▼

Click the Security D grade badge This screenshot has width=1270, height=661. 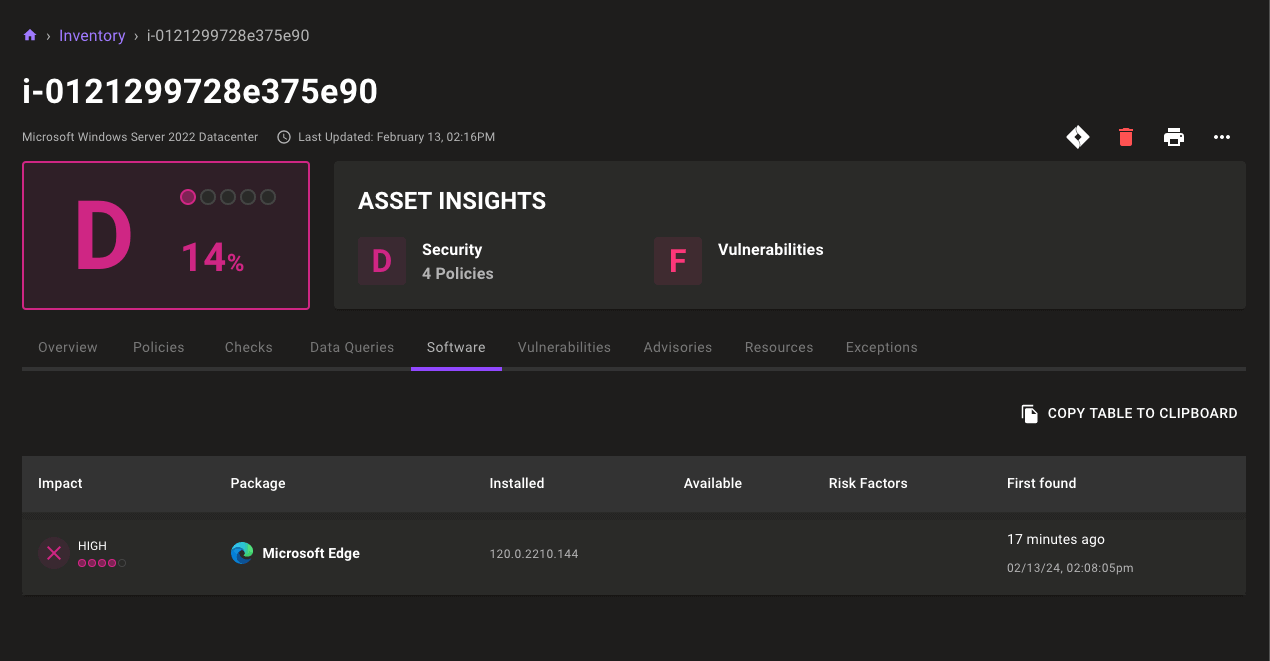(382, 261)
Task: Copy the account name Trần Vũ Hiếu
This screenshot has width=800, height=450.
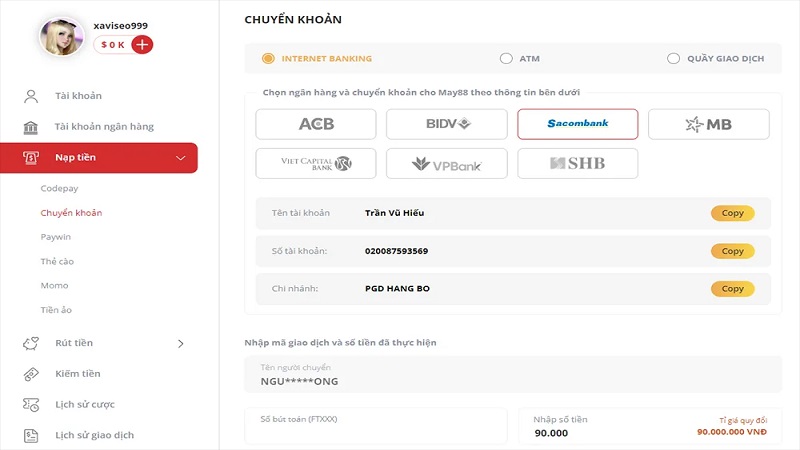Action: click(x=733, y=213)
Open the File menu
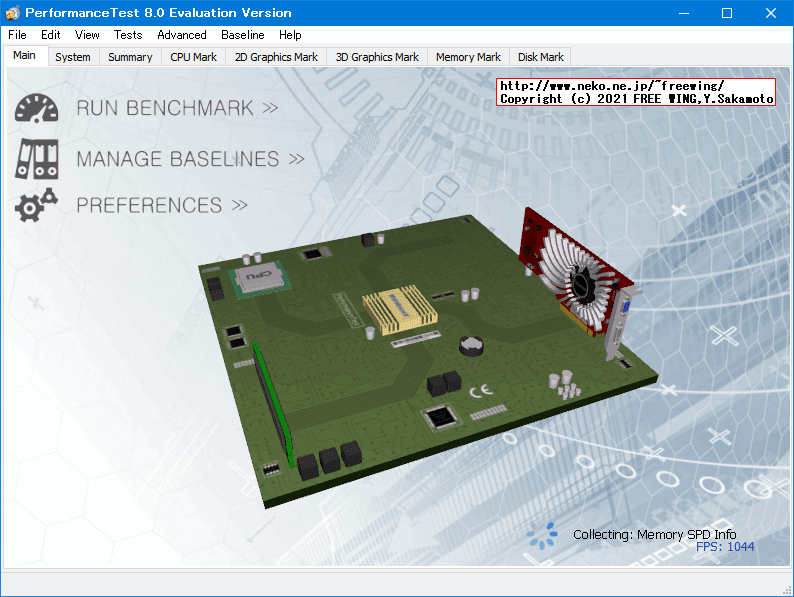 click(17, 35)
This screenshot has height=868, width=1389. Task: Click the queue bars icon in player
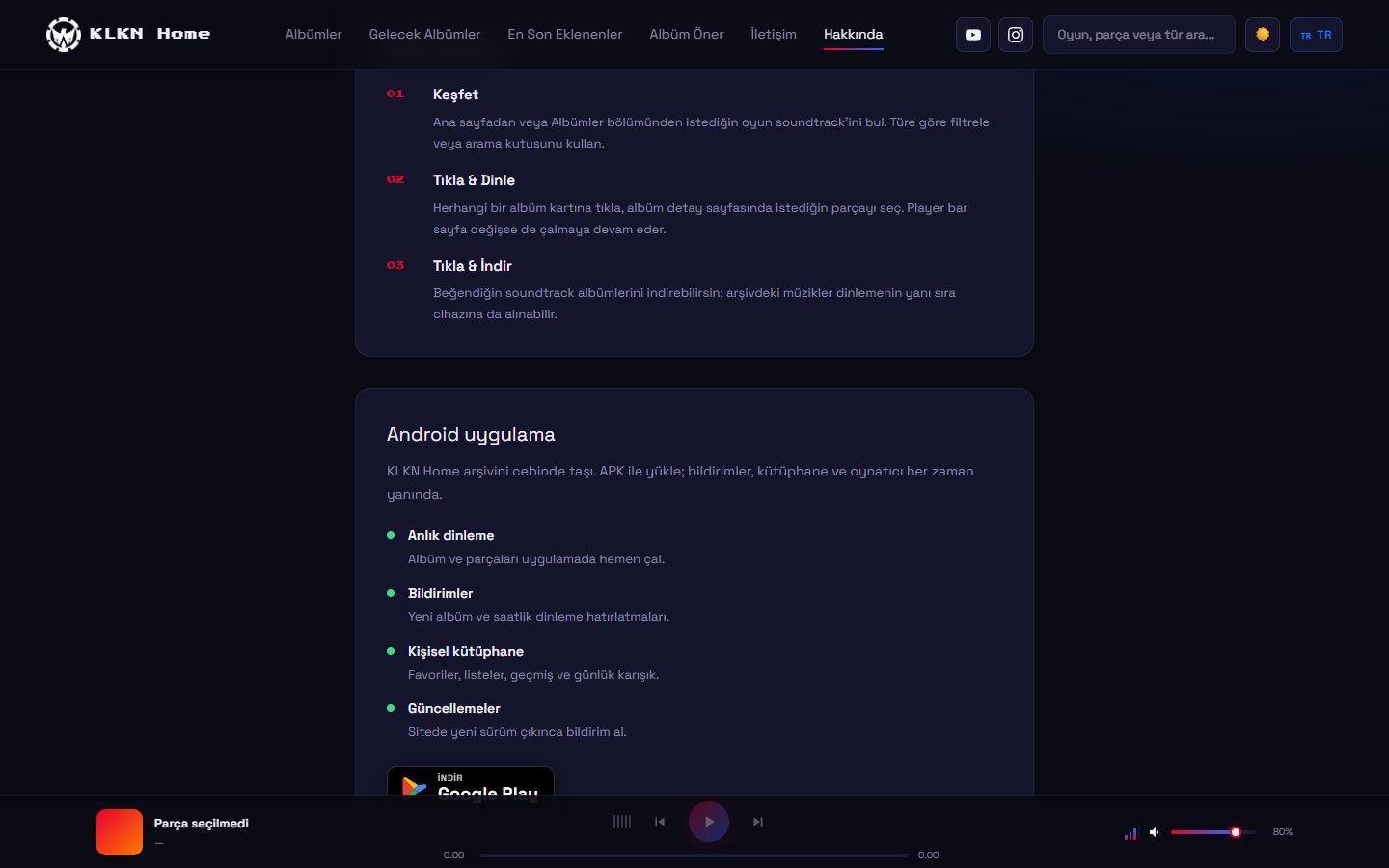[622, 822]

▲
▼

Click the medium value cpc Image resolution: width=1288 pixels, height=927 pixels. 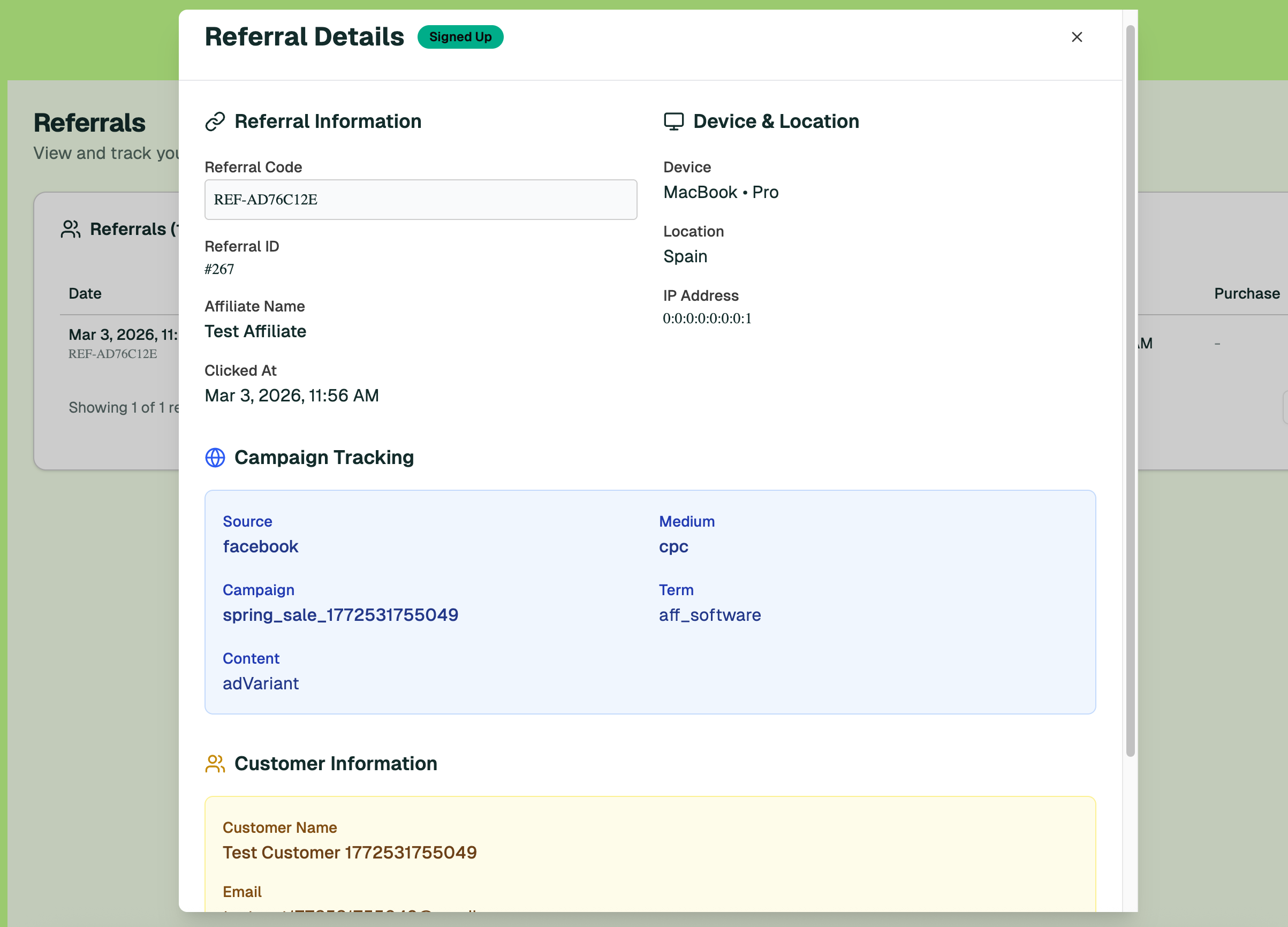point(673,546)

▲
▼

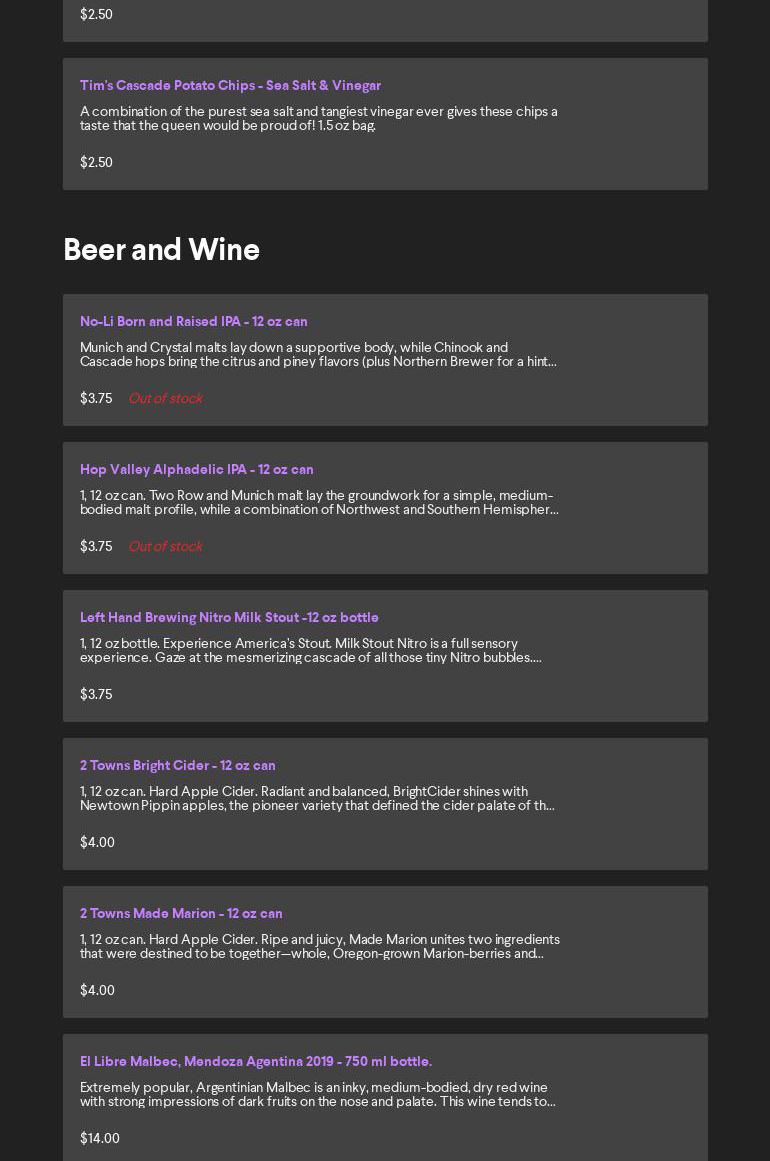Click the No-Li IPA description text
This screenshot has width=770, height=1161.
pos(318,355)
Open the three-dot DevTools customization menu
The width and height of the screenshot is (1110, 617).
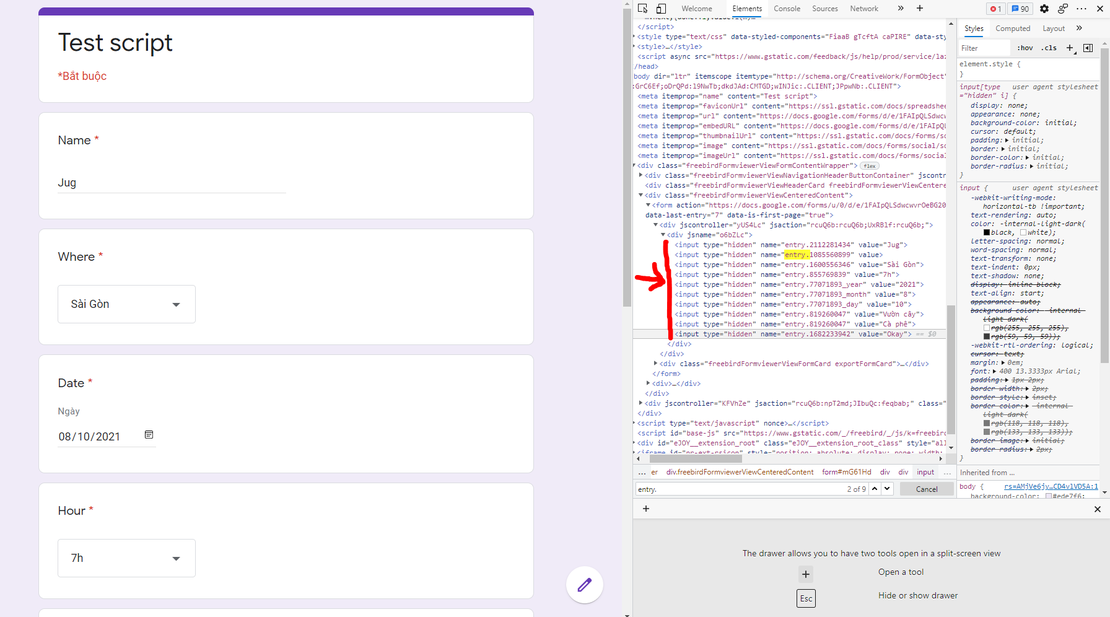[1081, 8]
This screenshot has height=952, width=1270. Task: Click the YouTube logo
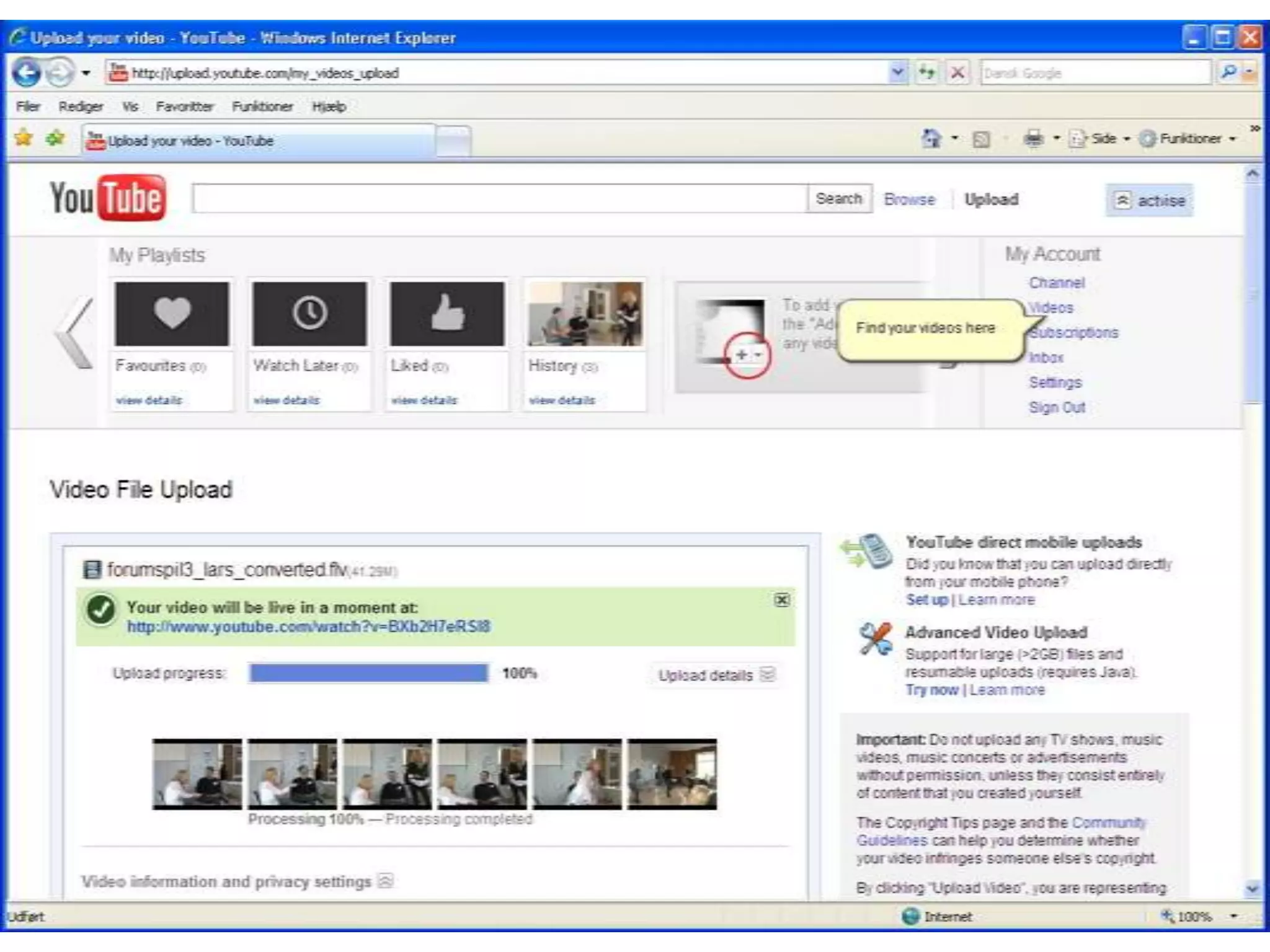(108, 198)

▲

**Exercise details**:
Count the lines in the records that contain the string "Task", treating uppercase and lowercase letters as different. Reply with the number alone.

**Answer to this exercise**:
3